| TEXT SECTION |
>> START
This represents something of the shift in the world of this practice. Over the past ten years the Art of Hosting community has grown widely and there are many many people out there now offering the basic workshop with different flavours. Most of these folks are known to me, so if you have questions about the various offerings and you don’t know who else to call, drop me a line.
As a result, those of us that have been at it for a number of years have begun to develop new offerings to support advanced practice. Hendrik Tiesinga, Simone Poutnik and Rowan Simonsen have pulled together a great group of teachers for the first online Art of Hosting – Advanced Practice, aimed at deepening and advancing one’s practice, and structured around design, hosting and implementation of a process to address specific challenges.
>> END
| EXTRACTED INFORMATION |
>> START
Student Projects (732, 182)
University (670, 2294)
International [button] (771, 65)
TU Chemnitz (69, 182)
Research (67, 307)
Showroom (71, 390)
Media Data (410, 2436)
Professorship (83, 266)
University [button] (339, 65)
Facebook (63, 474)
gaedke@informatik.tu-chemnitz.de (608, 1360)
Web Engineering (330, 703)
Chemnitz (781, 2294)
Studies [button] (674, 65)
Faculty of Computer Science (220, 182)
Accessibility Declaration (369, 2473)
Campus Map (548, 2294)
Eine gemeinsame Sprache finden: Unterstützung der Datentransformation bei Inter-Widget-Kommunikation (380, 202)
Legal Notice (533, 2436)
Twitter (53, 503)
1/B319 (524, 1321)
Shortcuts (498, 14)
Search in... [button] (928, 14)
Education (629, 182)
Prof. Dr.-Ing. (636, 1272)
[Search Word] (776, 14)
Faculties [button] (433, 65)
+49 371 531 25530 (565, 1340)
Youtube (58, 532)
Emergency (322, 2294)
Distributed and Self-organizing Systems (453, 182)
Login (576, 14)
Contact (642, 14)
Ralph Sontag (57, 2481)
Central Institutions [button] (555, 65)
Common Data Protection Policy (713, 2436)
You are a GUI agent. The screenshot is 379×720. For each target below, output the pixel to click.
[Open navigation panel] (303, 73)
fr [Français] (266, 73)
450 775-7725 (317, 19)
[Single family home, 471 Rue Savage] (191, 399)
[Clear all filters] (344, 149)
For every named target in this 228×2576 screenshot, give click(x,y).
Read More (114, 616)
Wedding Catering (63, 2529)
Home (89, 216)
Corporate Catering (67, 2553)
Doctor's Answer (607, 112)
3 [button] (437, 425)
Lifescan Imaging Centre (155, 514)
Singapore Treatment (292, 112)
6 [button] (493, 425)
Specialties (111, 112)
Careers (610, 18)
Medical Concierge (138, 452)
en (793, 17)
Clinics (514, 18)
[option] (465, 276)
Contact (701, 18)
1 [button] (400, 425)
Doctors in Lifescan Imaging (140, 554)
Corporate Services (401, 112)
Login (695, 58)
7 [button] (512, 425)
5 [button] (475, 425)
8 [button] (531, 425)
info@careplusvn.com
>> END
| THINGS TO DO |
A. In the Art of Hosting passage, who pulled together the group of teachers for the first online Art of Hosting – Advanced Practice?
B. Does each statement agree with the Art of Hosting passage? Answer yes or no for each, quoting the words that decide it.
(i) The Art of Hosting community has grown over the past ten years.
(ii) Only a few people now offer the basic workshop.
(iii) The advanced practice offering is structured around designing, hosting and implementing a process.
C. Write a continuation of the Art of Hosting passage, starting after its last sentence.

| RESPONSES |
A. Hendrik Tiesinga, Simone Poutnik and Rowan Simonsen.

B.
(i) Yes: "Over the past ten years the Art of Hosting community has grown widely"
(ii) No: "there are many many people out there now offering the basic workshop with different flavours"
(iii) Yes: "structured around design, hosting and implementation of a process to address specific challenges"

C.
Tim Merry, Caitlin Frost, Tuesday Ryan-Hart and I have put together our Art of Hosting Beyond the Basics offering which is aimed at folks who are extending participatory leadership practice to broader and deeper contexts, including systems change, widespread community engagement and working with power. This course will be a deep dive into personal practice and systemic impact.
Jerry Nagel, Stephen Duns, Kathy Jourdain, Roshanda Cummings and Dave Ellis are offering Growing Hosting Artistry in Minnesota that is more focused on deepening personal hosting practice for those that have tasted that aspect at other Art of Hosting workshops.
For myself, I have been working closely with Amanda Fenton on creating a set of offerings for the Vancouver area Art of Hosting community of practice, so expect more news on that very soon. We are planning regular community of practice Pro-Action Cafes, year end Open Space events, deep dive workshops into specific methodologies and land based retreats and gatherings.
I am also in the early stages of creating a more specific offering for small teams and individuals to support leadership retreats here on Bowen Island. This offering will use the land and sea as a partner in designing, thinking, innovating and grounding new practices and approaches to complex challenges. I’ll be making further announcements about this in the next few months.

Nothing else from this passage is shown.